#### Page excerpt:
────────────────────

# Food for thought



## jorats (Sep 9, 2007)

This video explains why positive reinforcement should be the only way to train an animal. This video is aimed for dogs but it can certainly be for rats as well! 
<a href="http://www.youtube.com/watch?v=CuC4hEaZQeY&feature=youtu.be" target="_blank">


----------



## ratsaremylife (Nov 5, 2013)

Could you please stop? Just b/c you believe fully in trust training doesn't mean other people do not have other ideas/opinions that work as well... You just keep going at it trying to prove RD and people who have similar or other methods. It's wrong... Sorry for sounding crude but it bothers me.


----------



## MightylilttleMinies (Jul 17, 2013)

Everyone has the right to voice there opinions. 


Sent from Petguide.com Free App


----------



## ratsaremylife (Nov 5, 2013)

Yes they do but jorats was rather harsh about it in the immersion sticky... Everyone has their way and they can say it but don't criticize people b/c they don't use the same methods...


----------



## nanashi7 (Jun 5, 2013)

Just ignore it; the video is directed to those who already buy into it. 

By it's definition I'm a "cruel" "abuser" to my animals. Pass.


----------



## ratsaremylife (Nov 5, 2013)

Nanashi, by no means are you cruel! I will ignore it...


----------



## Pandandelion (Oct 20, 2013)

As someone who has taken an Animal Training course in college and talked to professional trainers for animals all across the spectrum, I'd like to say that while positive reinforcement is usually the best method and most encouraged method, it's not the only method. Punishment is actually a very useful tool in training and, in training, it does NOT have the same meaning as it does in casual conversation. If used effectively, punishment is just as effective as regular reinforcement. 
The problem lies in the people, because the idea of punishment conflicts with out intuition, especially since many associate punishment with the textbook definition. There are many, many forms of punishment that can be done and are used for training and they are effective and useful, if done right. While we should aim for other training techniques before we go to punishment or avoidance learning (which honestly is 'worse' than punishment) sometimes these techniques are necessary and they are a legitimate form of training.


----------



## bazmonkey (Nov 8, 2013)

Pandandelion said:


> While we should aim for other training techniques before we go to punishment or avoidance learning (which honestly is 'worse' than punishment) sometimes these techniques are necessary and they are a legitimate form of training.


I agree. However, these techniques are often portrayed here as the quick and more convenient way, not a somewhat last-ditch effort for rats that can't just get to know their owners and environment in due time. 

Negative conditioning certainly has its place, but a new rat owner with an average petshop rat shouldn't necessarily be presented with it as a legitimate first step! What does a new person to this forum see when they hit the behavior section? Sticky #1: immersion. Sticky #2: trust training. It comes off as if it's an A/B choice like chocolate or vanilla. Why is it seemingly the FIRST THING this sub-forum presents to every single visitor if "we should aim for other training techniques before we go to punishment or avoidance learning"? Immersion amounts to exactly that for a new rat.

────────────────────

#### Data segment:
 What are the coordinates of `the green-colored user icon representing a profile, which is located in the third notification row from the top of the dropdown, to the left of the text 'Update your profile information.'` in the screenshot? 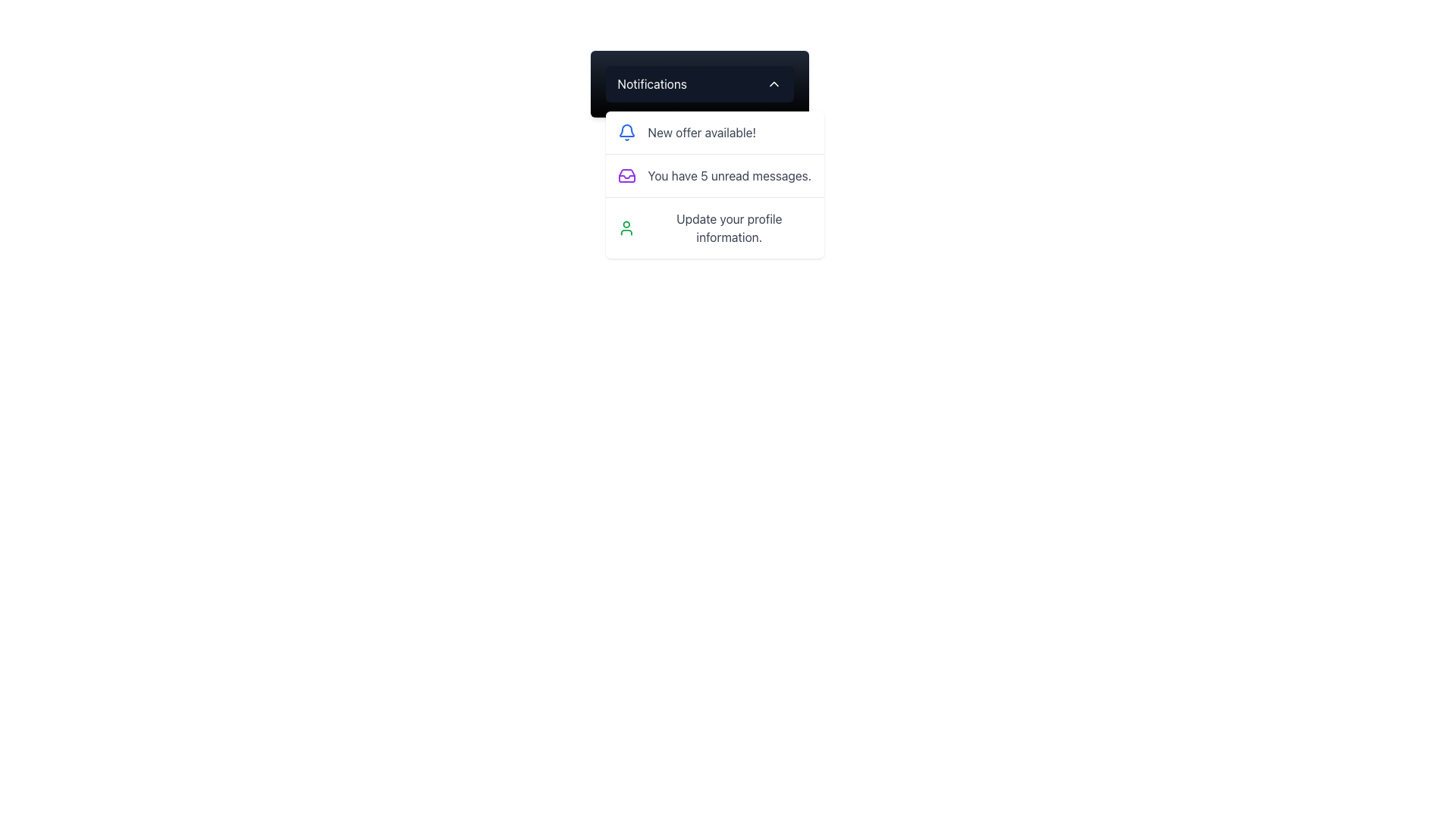 It's located at (626, 228).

────────────────────

#### Direction 1:
For each statement below, say whether it agrees with the forum thread on rat training, answering yes or no and quoting the deciding words of the thread. (a) Pandandelion says positive reinforcement is the only method of training. (b) nanashi7 says that by the video's definition they are a "cruel" "abuser" to their animals. (c) bazmonkey says the first sticky in the behavior section is trust training.
#### Direction 2:
Repeat the passage of the forum thread on rat training from "Just ignore it;" up to and including "will ignore it...", keeping every word unchanged.

#### Full solution 1:
(a) No: "it's not the only method."
(b) Yes: "By it's definition I'm a "cruel" "abuser" to my animals."
(c) No: "Sticky #1: immersion."

#### Full solution 2:
Just ignore it; the video is directed to those who already buy into it. 

By it's definition I'm a "cruel" "abuser" to my animals. Pass.


----------



## ratsaremylife (Nov 5, 2013)

Nanashi, by no means are you cruel! I will ignore it...